== Problem requirements ==
The reply should hold only the lines below beginning at the one with "Where should I" and ending at the one with "Image resolution: width=1500", copied exactly, with every picture left out.

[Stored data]

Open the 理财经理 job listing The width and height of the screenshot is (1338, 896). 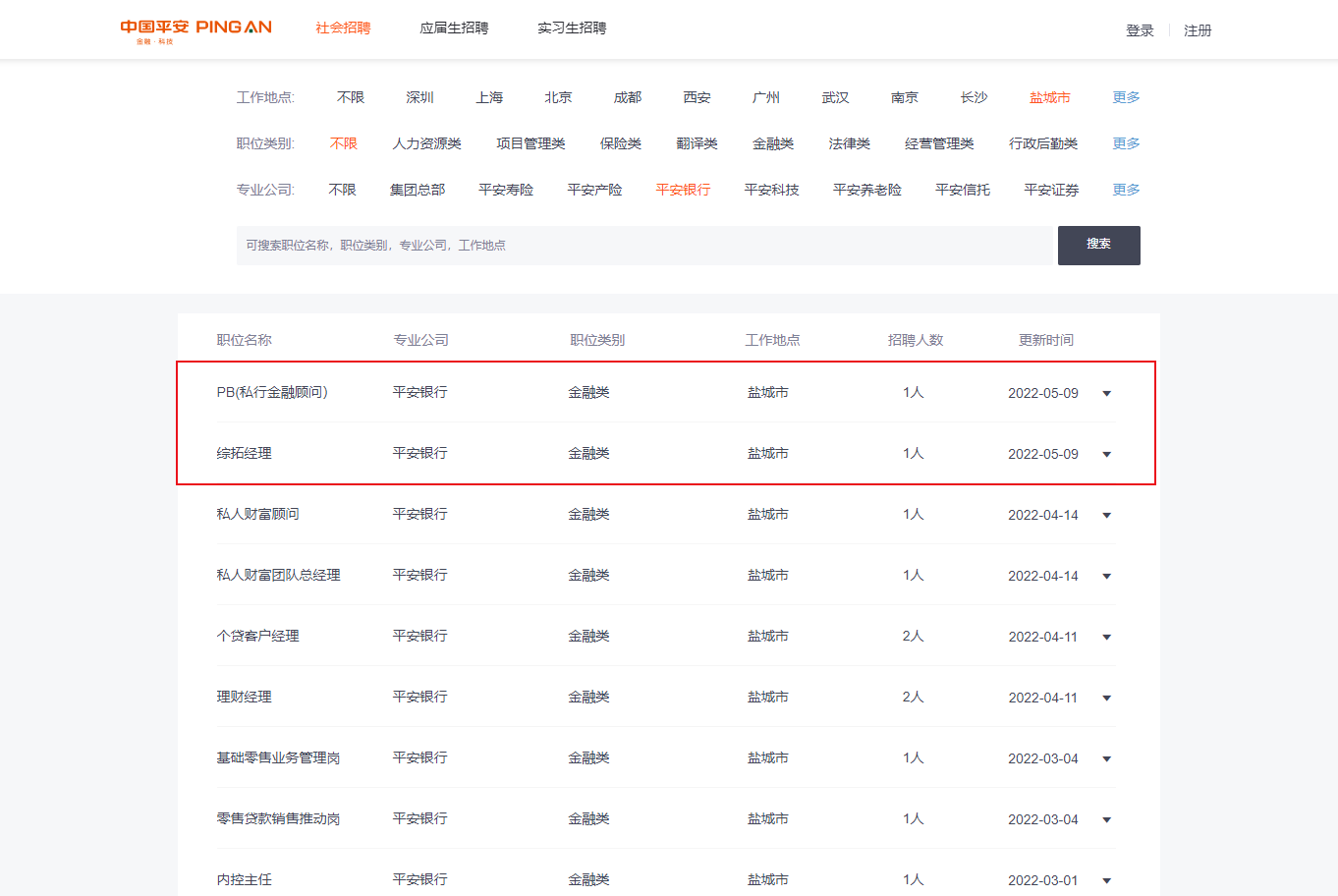pos(245,697)
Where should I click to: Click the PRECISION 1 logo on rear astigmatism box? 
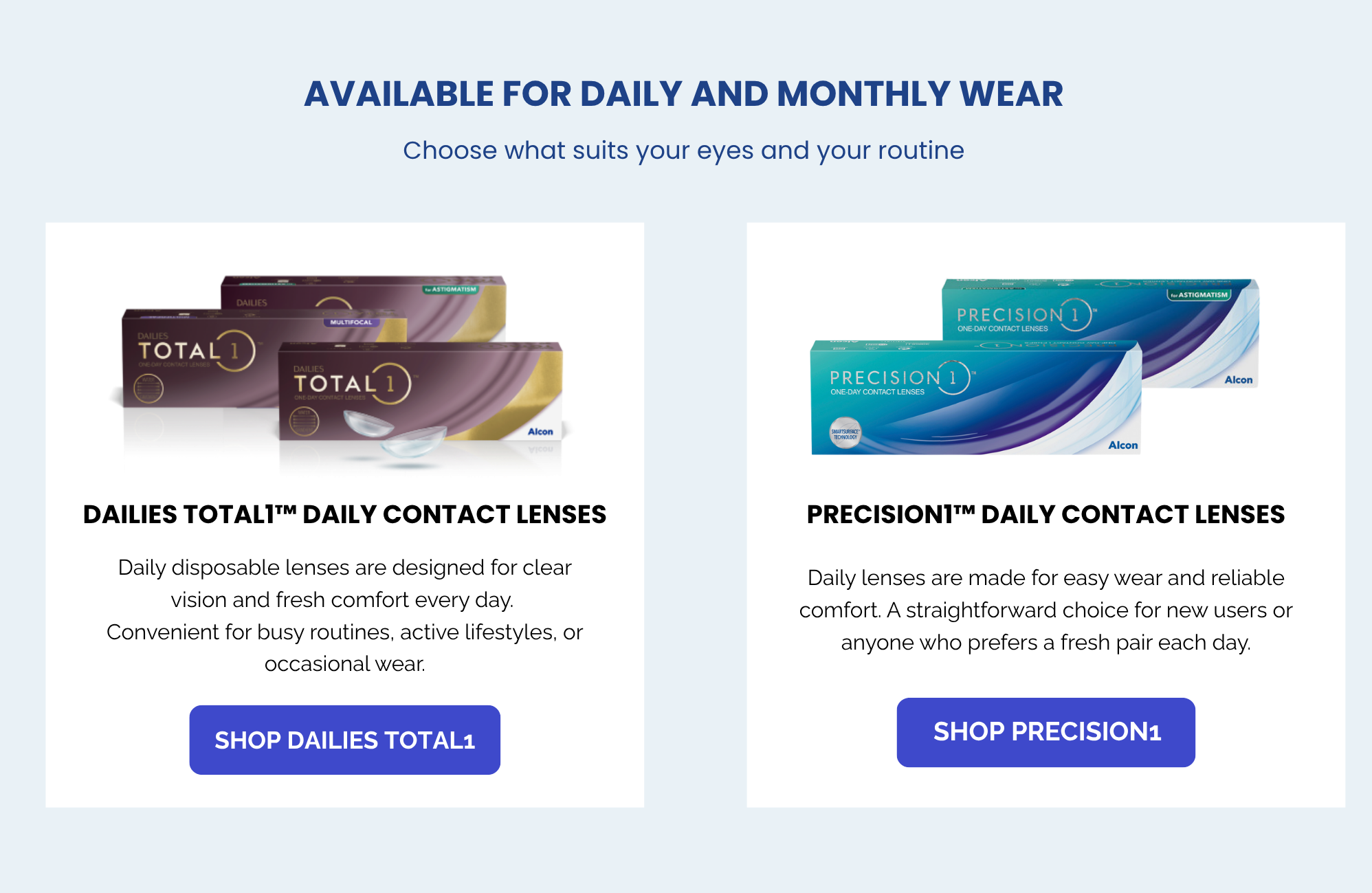1023,315
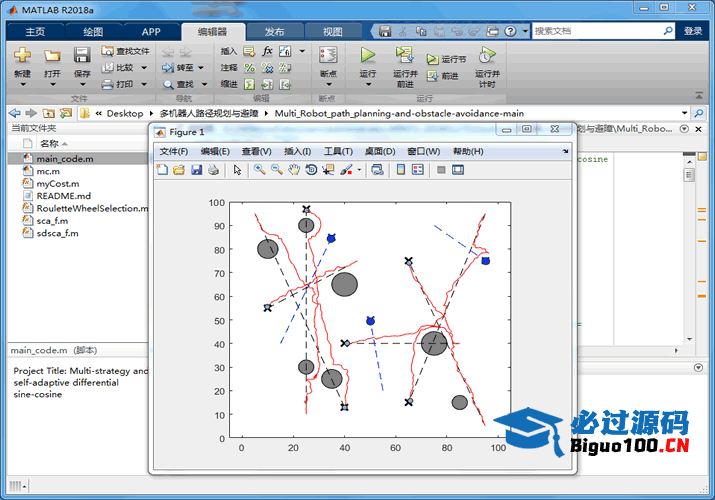Toggle the Edit Plot arrow tool

click(237, 170)
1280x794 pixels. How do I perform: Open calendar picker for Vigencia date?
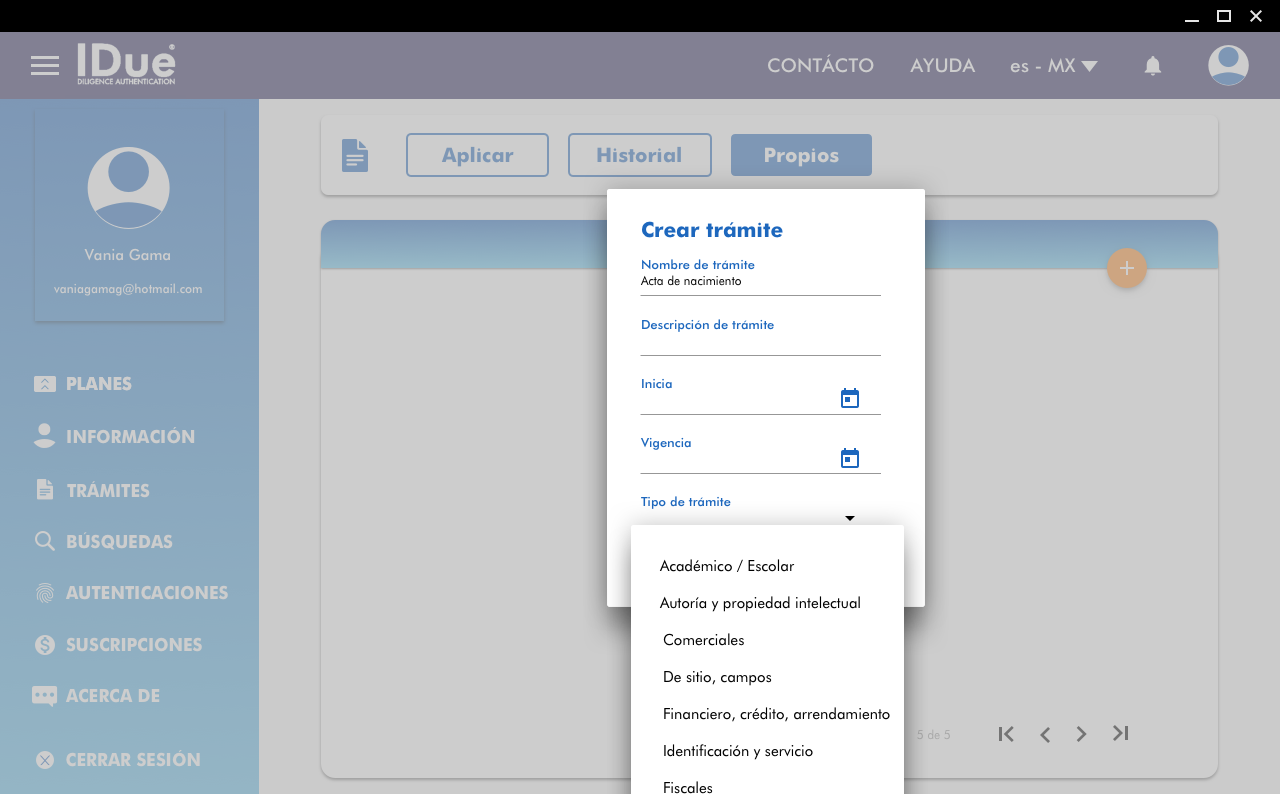click(x=850, y=458)
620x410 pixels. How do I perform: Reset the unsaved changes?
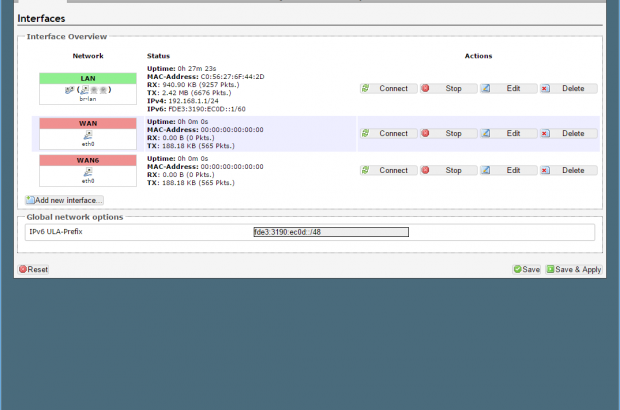pos(33,269)
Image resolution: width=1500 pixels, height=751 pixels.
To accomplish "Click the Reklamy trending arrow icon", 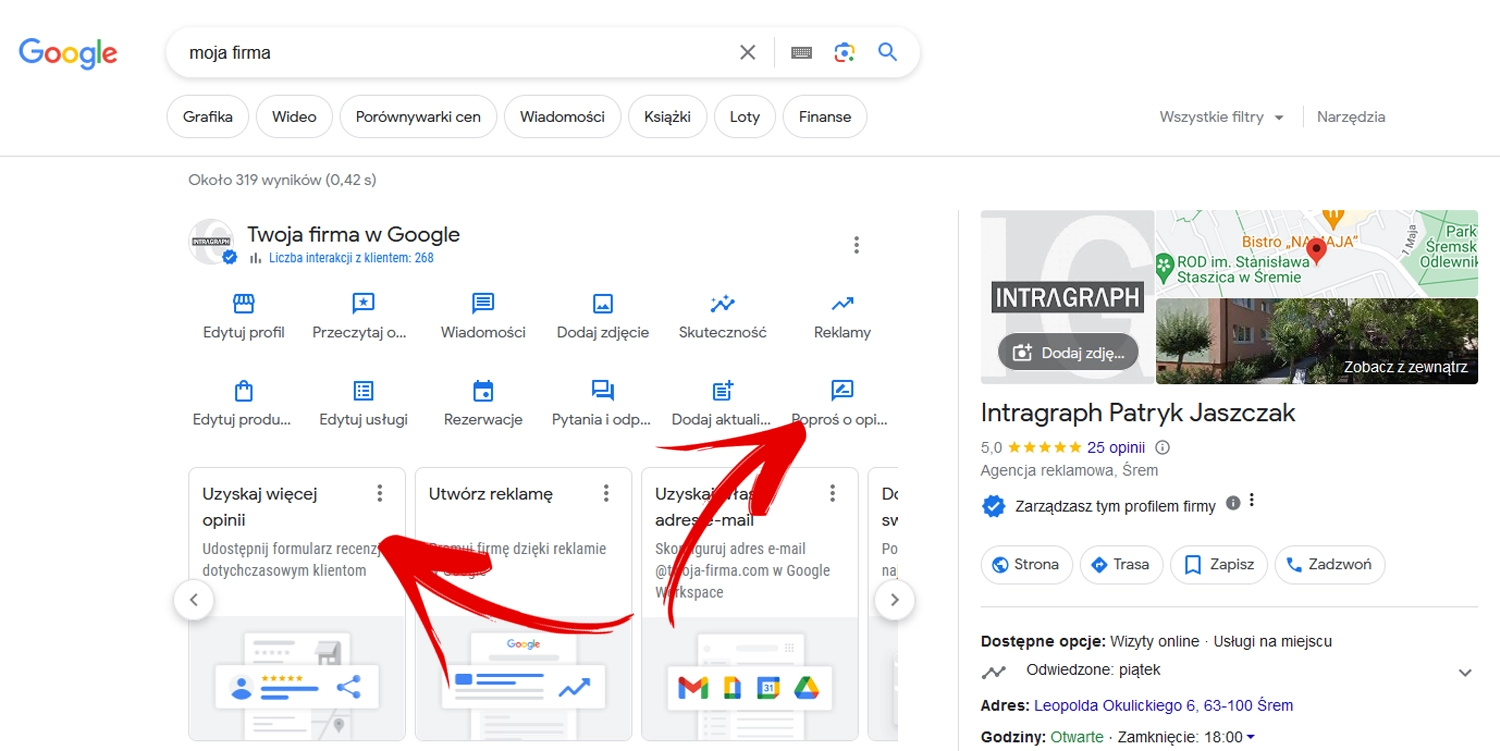I will coord(842,304).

== Response to this task ==
Where should I click to: Click the PRECISION 1 logo on rear astigmatism box? 
1023,315
Toggle the Edit Plot arrow tool

click(237, 170)
1280x794 pixels. How do I perform: Open calendar picker for Vigencia date?
click(x=850, y=458)
620x410 pixels. How do I perform: Reset the unsaved changes?
pos(33,269)
Image resolution: width=1500 pixels, height=751 pixels.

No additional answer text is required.